[Records supplied — start]

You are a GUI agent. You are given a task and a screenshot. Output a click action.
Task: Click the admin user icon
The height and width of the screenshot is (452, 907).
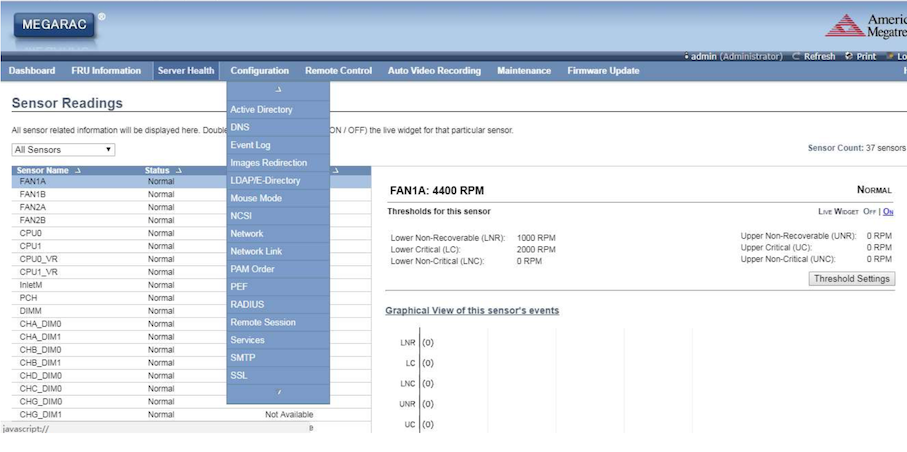point(686,57)
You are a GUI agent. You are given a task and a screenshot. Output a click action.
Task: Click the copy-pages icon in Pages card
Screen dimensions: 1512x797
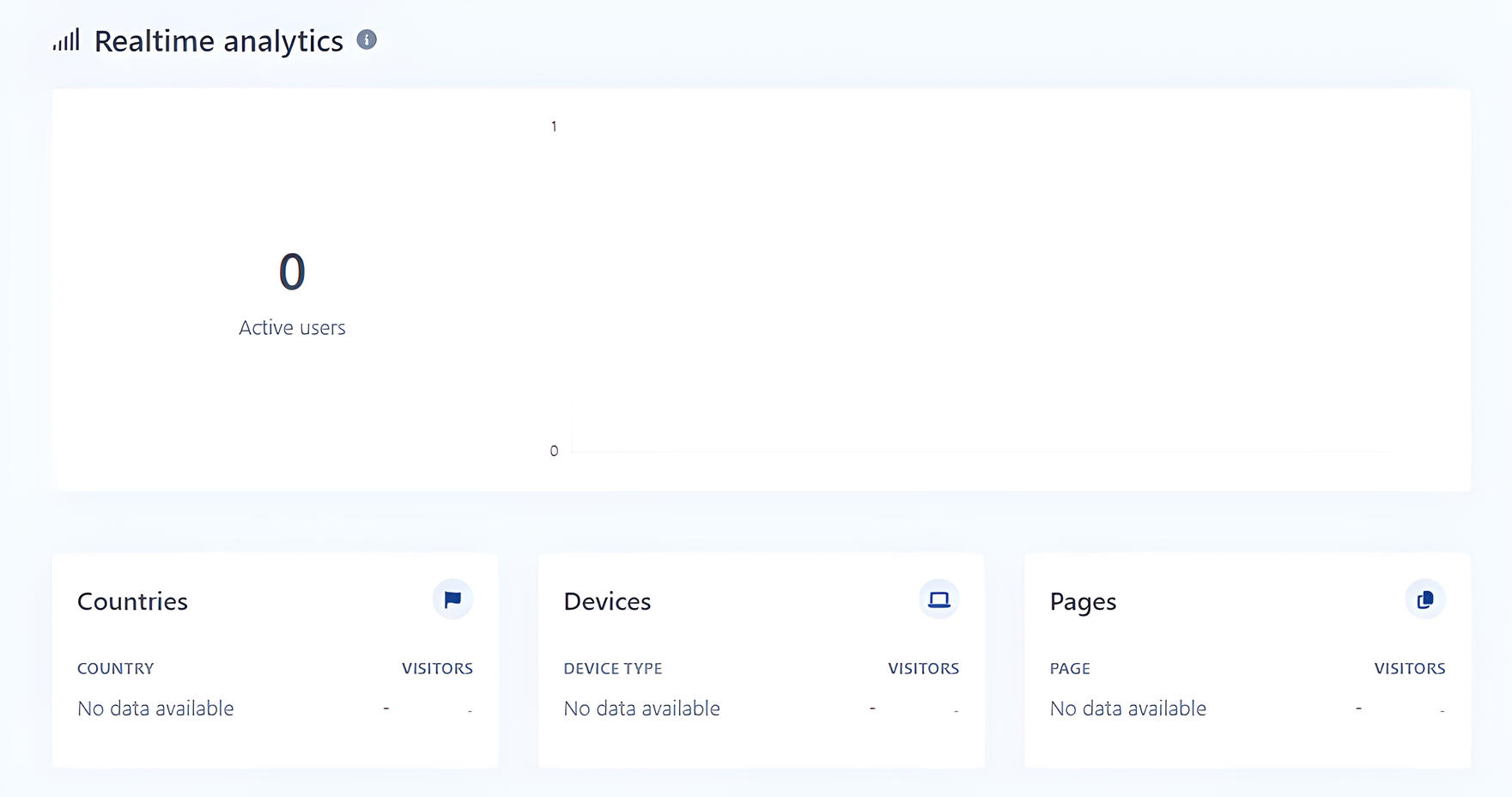pyautogui.click(x=1424, y=599)
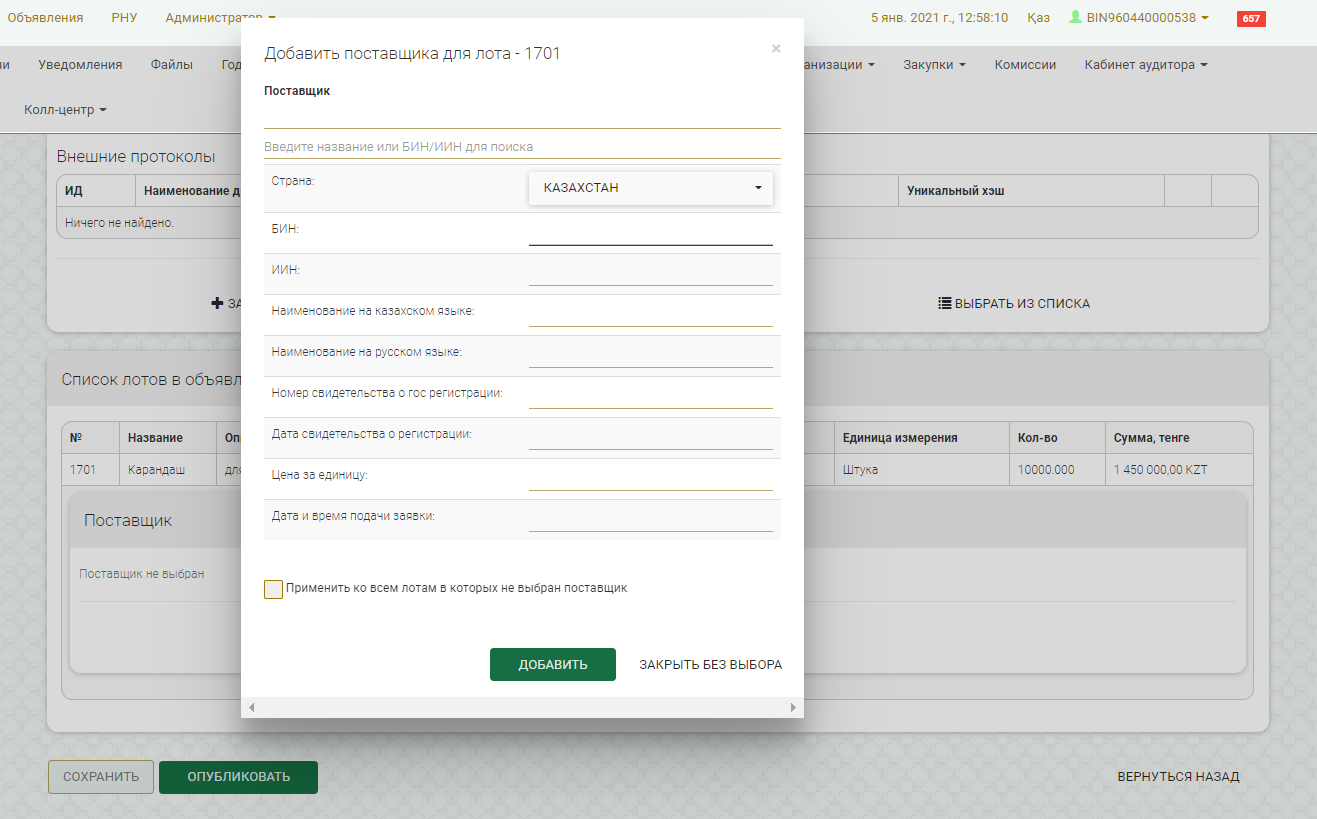Switch language to Қаз
The image size is (1317, 819).
pyautogui.click(x=1038, y=18)
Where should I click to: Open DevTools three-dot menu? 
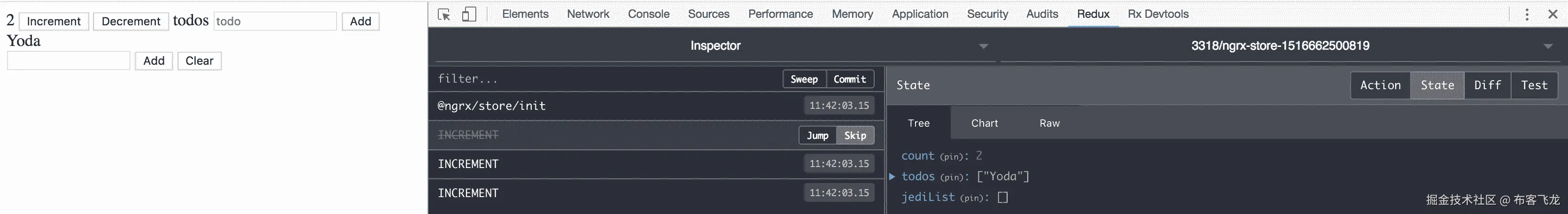1527,15
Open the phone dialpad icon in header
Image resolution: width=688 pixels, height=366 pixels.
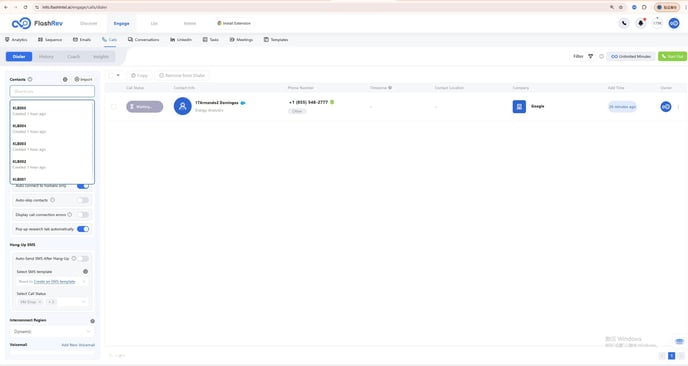[624, 23]
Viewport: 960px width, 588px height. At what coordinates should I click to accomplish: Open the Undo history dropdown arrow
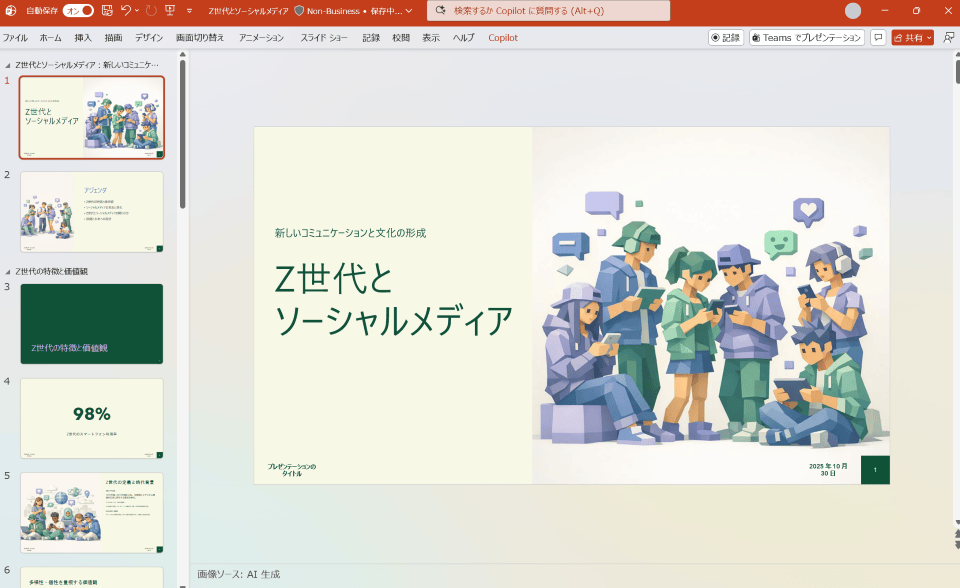point(135,10)
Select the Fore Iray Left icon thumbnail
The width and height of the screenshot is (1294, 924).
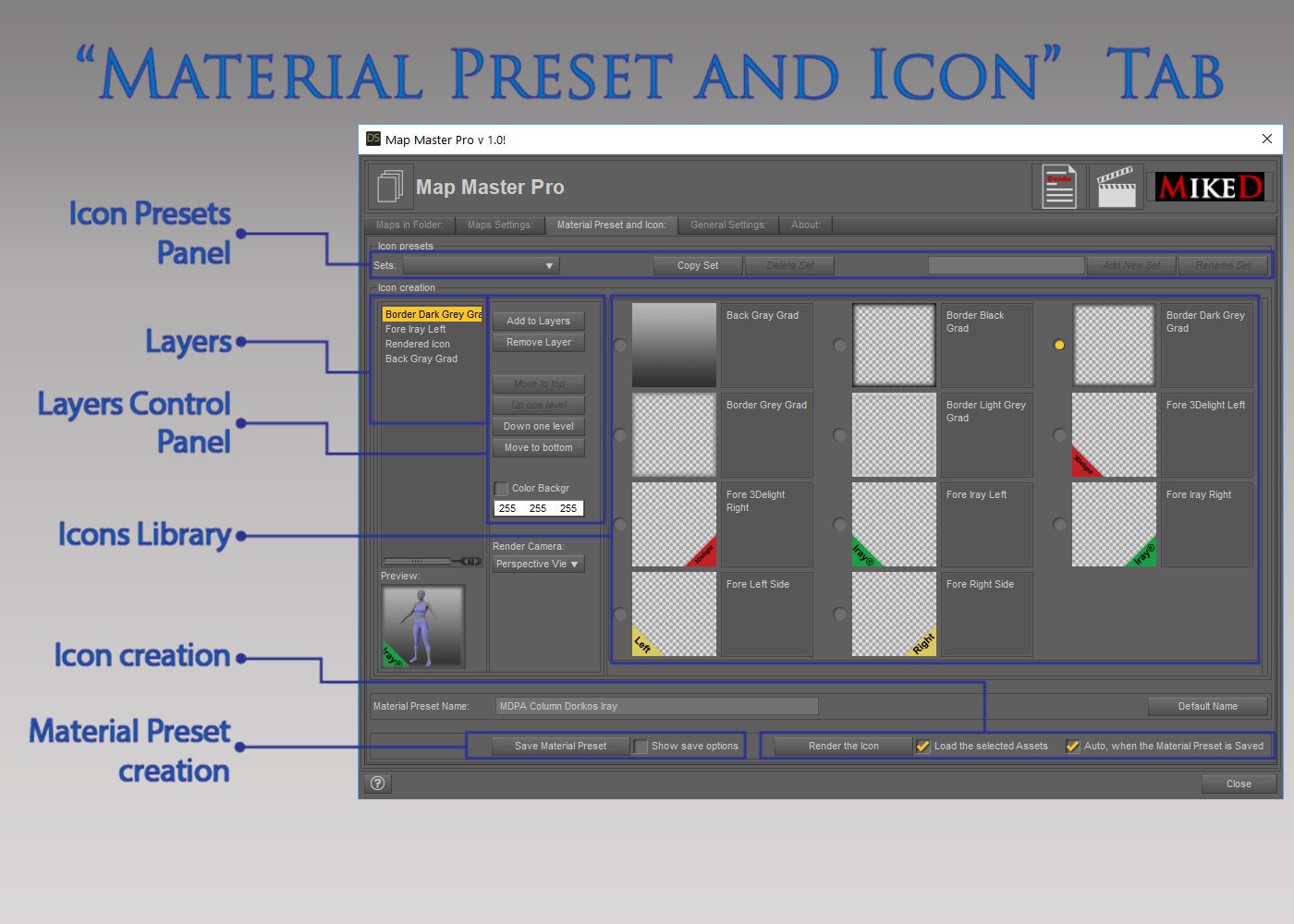point(893,524)
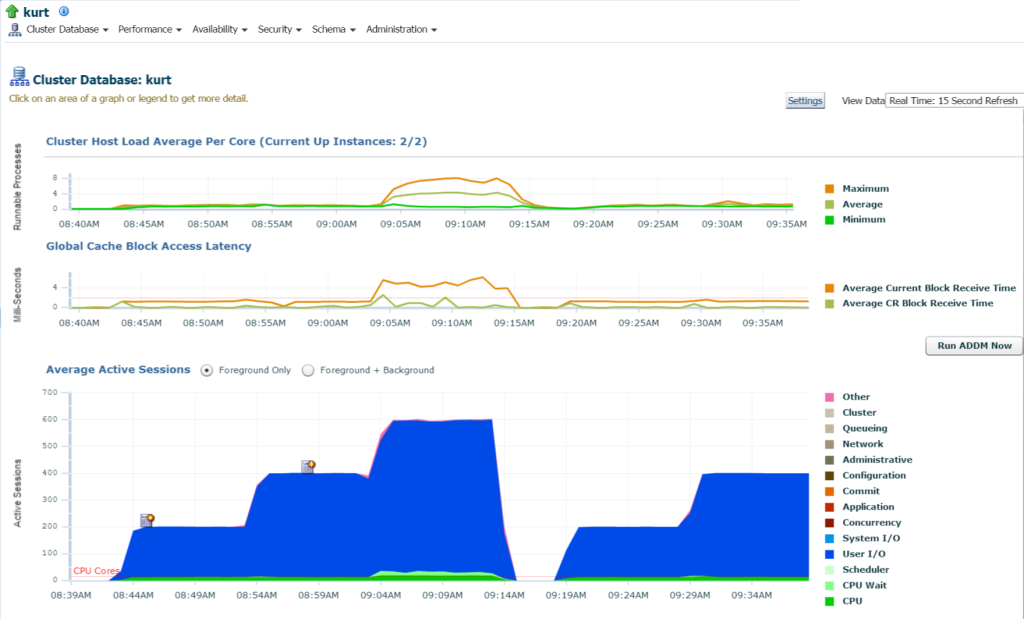Click Average Current Block Receive Time legend

pos(929,288)
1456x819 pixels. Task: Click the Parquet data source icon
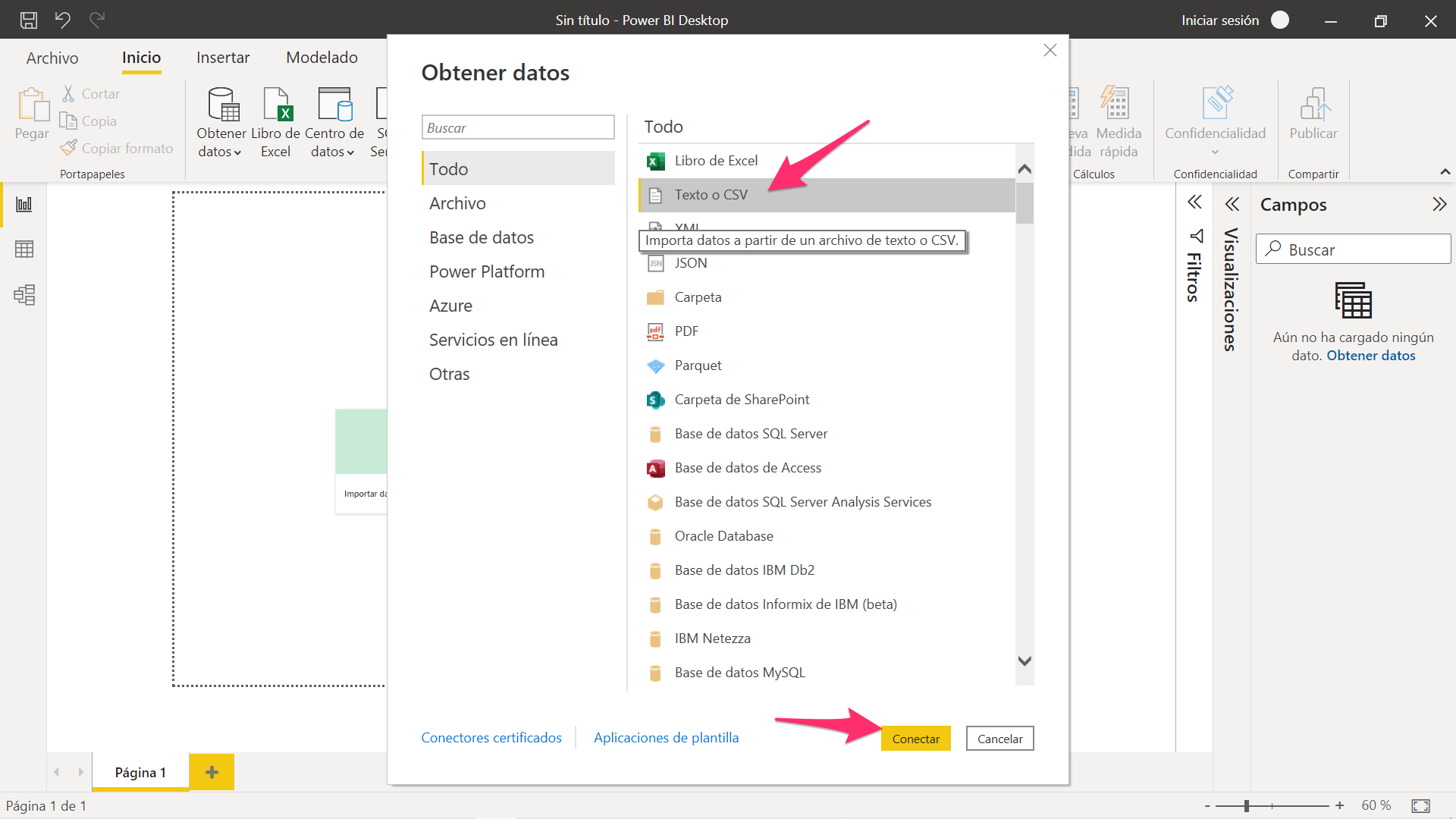(x=655, y=365)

[Records supplied — finish]

### To do
The answer should match the data above word for word, with no pictures in it.

### Written answer
You are a GUI agent. You are given a task and a screenshot. Output a click action.
Task: Click the admin user icon
The height and width of the screenshot is (452, 907).
point(686,57)
You are a GUI agent. You are given a task and a screenshot. Output a click action.
Task: Click the copy-pages icon in Pages card
Screen dimensions: 1512x797
pyautogui.click(x=1424, y=599)
Switch language to Қаз
The image size is (1317, 819).
pyautogui.click(x=1038, y=18)
Where should I click to: Open DevTools three-dot menu? 
1527,15
Open the phone dialpad icon in header
Image resolution: width=688 pixels, height=366 pixels.
[624, 23]
Viewport: 960px width, 588px height. At what coordinates should I click to accomplish: Open the Undo history dropdown arrow
point(135,10)
Select the Fore Iray Left icon thumbnail
The width and height of the screenshot is (1294, 924).
point(893,524)
Click Average Current Block Receive Time legend

pos(929,288)
1456x819 pixels. Task: Click the Parquet data source icon
(x=655, y=365)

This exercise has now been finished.